▶ INSTRUCTIONS:
(1) In the remoteproc thread, transcribe everything from "The condition is" down to "you by mail.".
(2) Which functions are called in the quoted code lines of the remoteproc thread?
(3) In the remoteproc thread, what does the example firmware do besides using RPMsg?
----- DOCUMENT -----
The condition is needed, the  rproc->cached_table is null if the firmware as
been preloaded and the Linux remote proc just attaches to it.
The cached is used only when Linux loads the firmware, as the resource table is
extracted from the elf file to parse resource before the load of the firmware.

> 
> So that problem is fixed.  Let me know about your FW image and we'll pick it up
> from there.

I use the following example available on the stm32mp1 image:
/usr/local/Cube-M4-examples/STM32MP157C-DK2/Applications/OpenAMP/OpenAMP_TTY_echo_wakeup/lib/firmware/
This exemple use the RPMsg and also blink a LED when while running.

Don't hesitate if you need me to send it to you by mail.

Thank,
Arnaud

> 
> Mathieu
> 
>> +
>>  	ret = __rproc_detach(rproc);
>>  	if (ret) {
>>  		atomic_inc(&rproc->power);
>> @@ -1975,10 +1982,14 @@ int rproc_detach(struct rproc *rproc)
>>
>>  	rproc_disable_iommu(rproc);
>>
>> +	/* Free the chached table memory that can has been allocated*/
>> +	kfree(rproc->cached_table);
>> +	rproc->cached_table = NULL;
>>  	/*
>> -	 * Set the remote processor's table pointer to NULL.  Since mapping
>> -	 * of the resource table to a virtual address is done in the platform
>> -	 * driver, unmapping should also be done there.
----- RECORDED DATA -----
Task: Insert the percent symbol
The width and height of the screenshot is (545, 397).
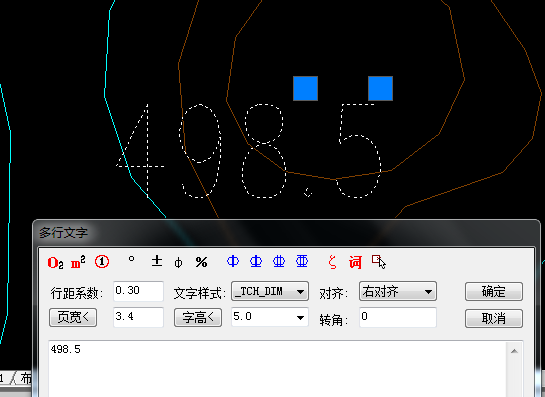Action: click(201, 262)
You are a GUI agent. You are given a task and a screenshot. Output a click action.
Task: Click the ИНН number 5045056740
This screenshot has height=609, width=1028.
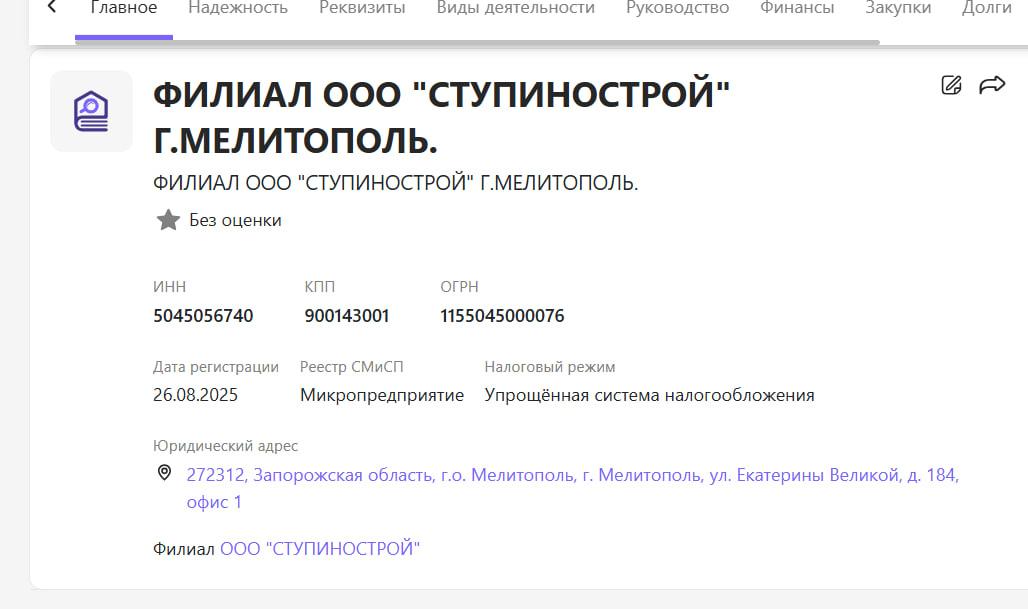203,316
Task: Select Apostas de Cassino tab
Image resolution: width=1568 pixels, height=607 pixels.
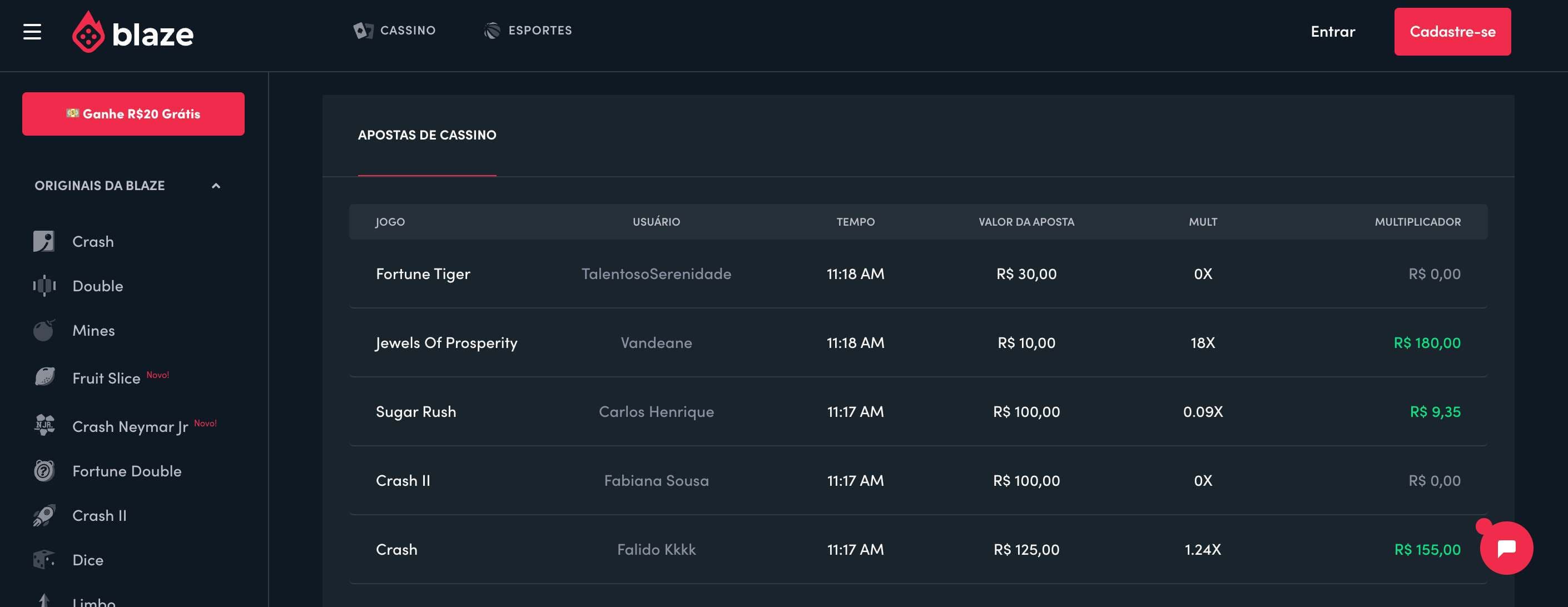Action: click(426, 135)
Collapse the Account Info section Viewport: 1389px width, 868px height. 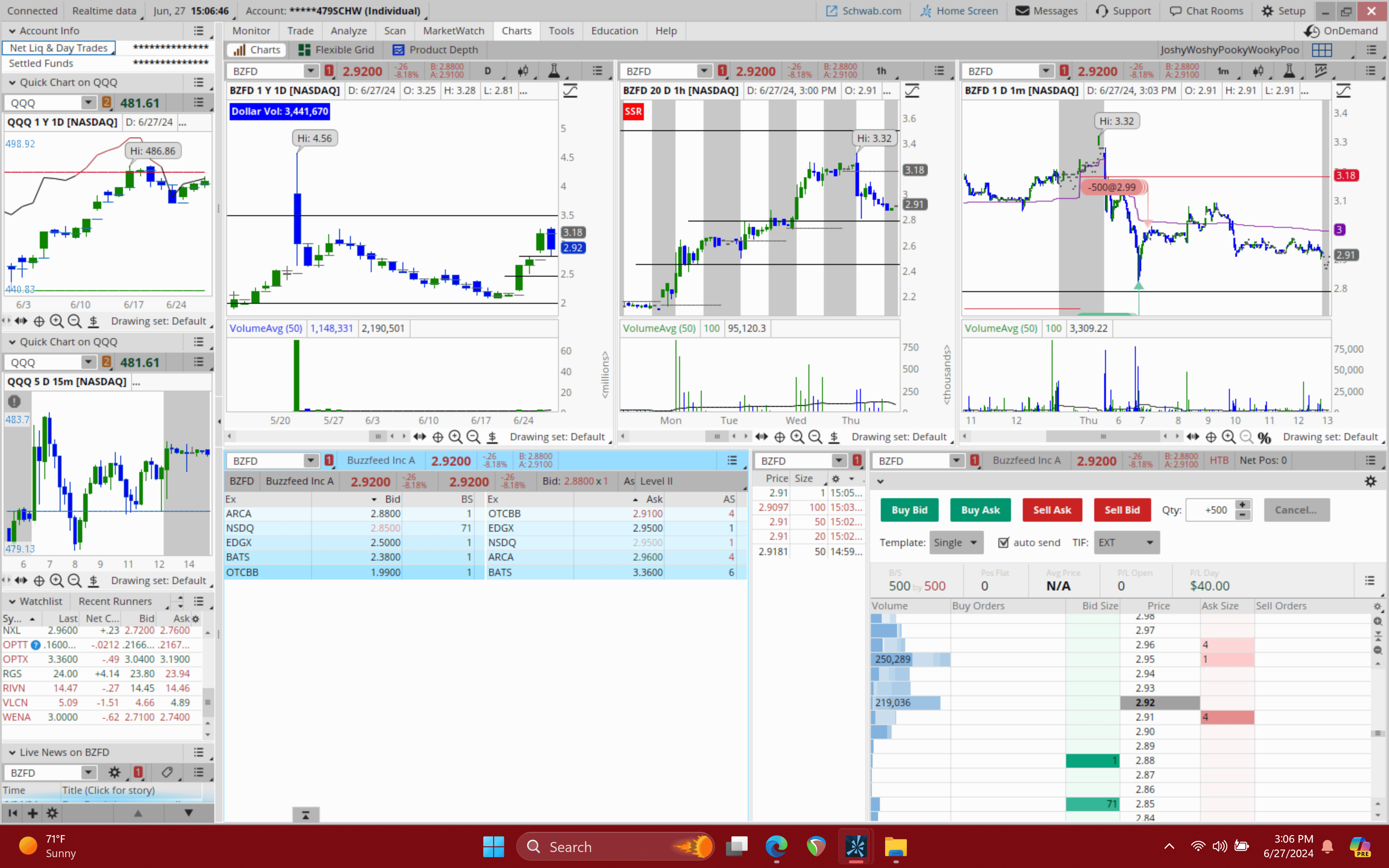[x=12, y=31]
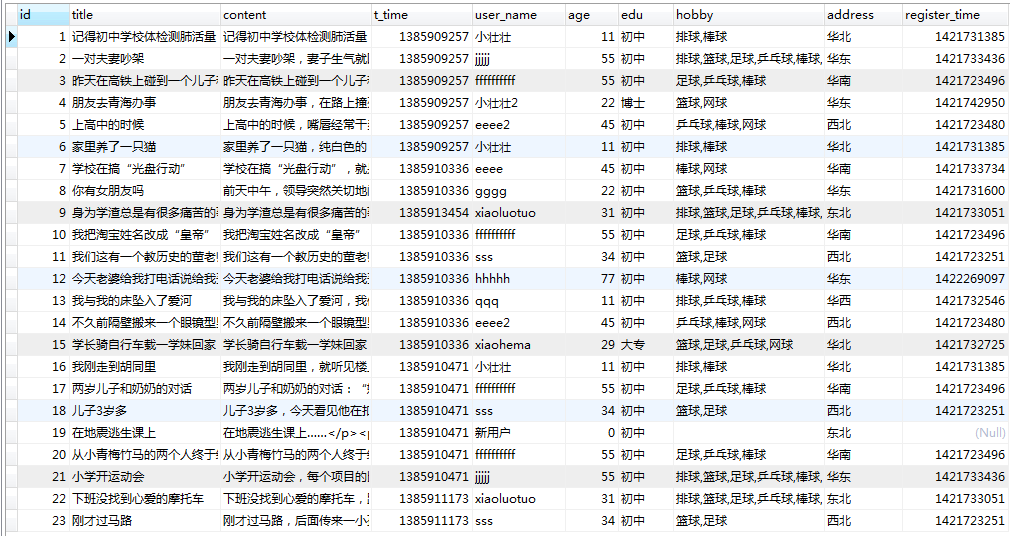Select the edu column header
This screenshot has width=1010, height=536.
coord(644,15)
-----
▶ RESULTS BY TASK:
(1)
The condition is needed, the  rproc->cached_table is null if the firmware as
been preloaded and the Linux remote proc just attaches to it.
The cached is used only when Linux loads the firmware, as the resource table is
extracted from the elf file to parse resource before the load of the firmware.

> 
> So that problem is fixed.  Let me know about your FW image and we'll pick it up
> from there.

I use the following example available on the stm32mp1 image:
/usr/local/Cube-M4-examples/STM32MP157C-DK2/Applications/OpenAMP/OpenAMP_TTY_echo_wakeup/lib/firmware/
This exemple use the RPMsg and also blink a LED when while running.

Don't hesitate if you need me to send it to you by mail.

(2)
__rproc_detach
atomic_inc
rproc_disable_iommu
kfree

(3) It blinks a LED while running.